La tía María guardaba su cartilla como un tesoro. Desde que la Flory pasó a ser su hija, su única obsesión fue conseguir para ella una vida mejor que la suya. No. No iba a consentir que su hija llevase una vida arrastrada en el pueblo. Siempre le había dicho que ella sería una mujer respetada en Madrid, que tendría un oficio y que sería feliz. Pero ahora que se aproximaba el momento tenía un gran desasosiego en sus entrañas. Apenas   desaparecían los cuatro hombres por la puerta del corral ella se dirigía a la cama donde dormían las dos niñas y despertaba a la Flory. La despertaba con mucho cuidado para que la hermana pequeña, que solo tenía dos años, no se despertase. Lo hacía con un cariño especial. Le daba la galleta como al resto de los hijos y la llenaba de besos.
La Flory no protestaba nunca, respondía a su madre con un abrazo y se levantaba. Se lavaba la cara y se sentaba en una silla. Siempre en la misma silla. Su madre llegaba por detrás con un peine y comenzaba a desenredarle el pelo. La Flory tenía un hermoso pelo negro que brillaba por las mañanas cuando el primer rayo de sol aparecía por la ventana. Era  tan largo que casi le llegaba hasta la cintura. Por las mañanas su melena tenía todos los enredos vividos en los sueños nocturnos. Por lo enredado que aparecía el pelo cada mañana, la tía María sabía si su hija había pasado buena noche o si había tenido pesadillas. Se pasaba más de diez minutos peinando a su hija, lo podría hacer en menos tiempo, pero ella lo alargaba a propósito para disfrutar más de su compañía. Le desenredaba el pelo con tanto mimo que nunca le hizo ningún daño.
La Flory se sentaba y se relajaba, sabía que su madre tenía un don especial para desenredarle los pelos. Se los sujetaba fuerte por la raíz, pero no la oprimía; así lo que sentía era una caricia en su cabeza. Después con los pelos sujetos en su nacimiento pasaba una y otra vez el peine hasta que no quedaba ningún enredo. Volvía a recoger otro puñado de pelos y volvía a repetir, con el mismo cuidado, la misma acción. Ella notaba el tacto de los dedos de su madre en su cabeza y se sentía feliz.

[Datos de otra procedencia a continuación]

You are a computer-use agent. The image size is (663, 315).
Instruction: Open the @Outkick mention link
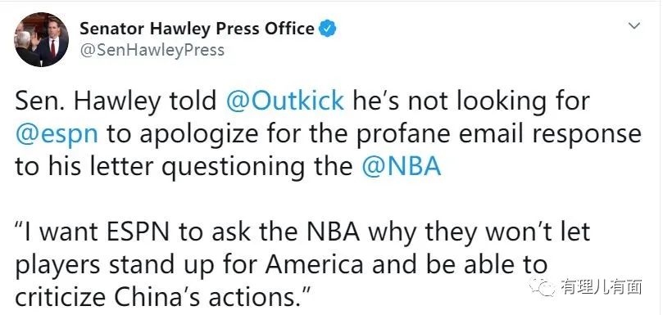click(285, 101)
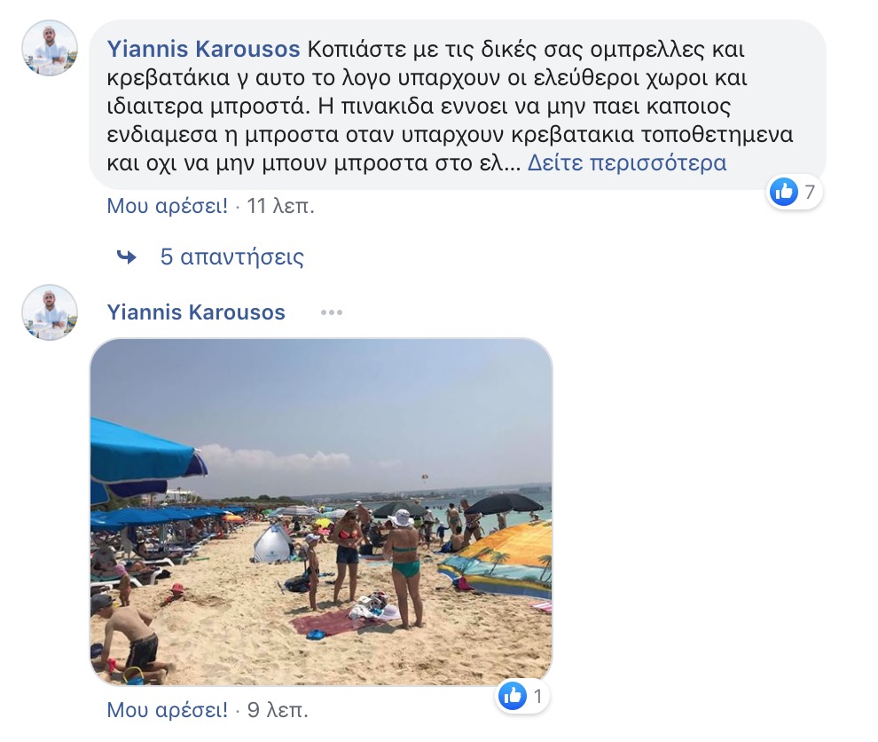
Task: Like the first comment with Μου αρέσει!
Action: [167, 206]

Cuando todo el pelo estaba desenredado era cuando la tía María le hacía las dos coletas. Separaba por la mitad la cabellera de su hija y de cada parte hacia otras tres que sujetaba entre los dedos de su mano. Trenzaba primero la de un lado y después la del otro. Era un rito que repetía todos los días antes de que su hija saliera a cuidar las ovejas. Era un momento especial, tenía a su hija entre sus manos y se sentía su dueña, la veía crecer y se imaginaba sus pensamientos. Disfrutaba acariciándole el pelo y procuraba alargar el momento un poco más. Sabía que los tirones de pelos no producían dolor a su hija porque en sus manos tenía un don especial: el de transmitirle su amor.

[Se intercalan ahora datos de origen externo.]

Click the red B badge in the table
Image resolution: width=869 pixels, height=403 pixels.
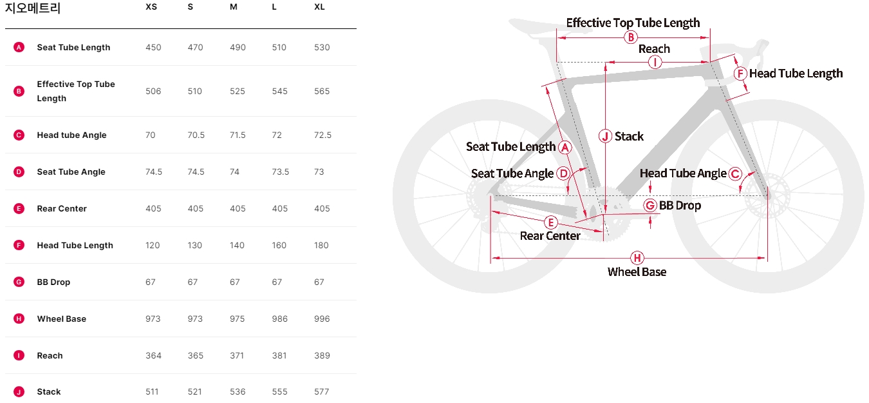19,91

Trenzaba su pelo y se lo acariciaba. Últimamente se angustiaba más porque se daba cuenta de que su hija se le escapaba de las manos: crecía. No quería reconocer el paso del tiempo y por eso cuando hablaba con ella se malhumoraba. Pero la fecha de la separación se acercaba sin piedad. Todo lo tenía preparado, pero ahora la asustaba. Pensar en su hija, sola, por un Madrid tumultuoso, un Madrid nuevo y revuelto, le aterraba. Sabía que no podía hacer nada. Que su hija tenía razón cuando le metía prisa,  que se acercaba lo que tantas veces le había prometido,  pero tenía miedo. Seguía viendo a su hija como una niña indefensa, una niña que se podía defender por las lastras y los valles del pueblo, pero una niña que no sabía nada de una ciudad tan grande como Madrid.
Sin embargo, nadie mejor que ella sabía que se había hecho mujer. Ella le había hecho los primeros sujetadores y le puso los primeros paños. La tía María quiere que siga siendo la niña de siempre y se agarra todos los días a sus trenzas aunque sabe que este momento de felicidad no podrá durar siempre.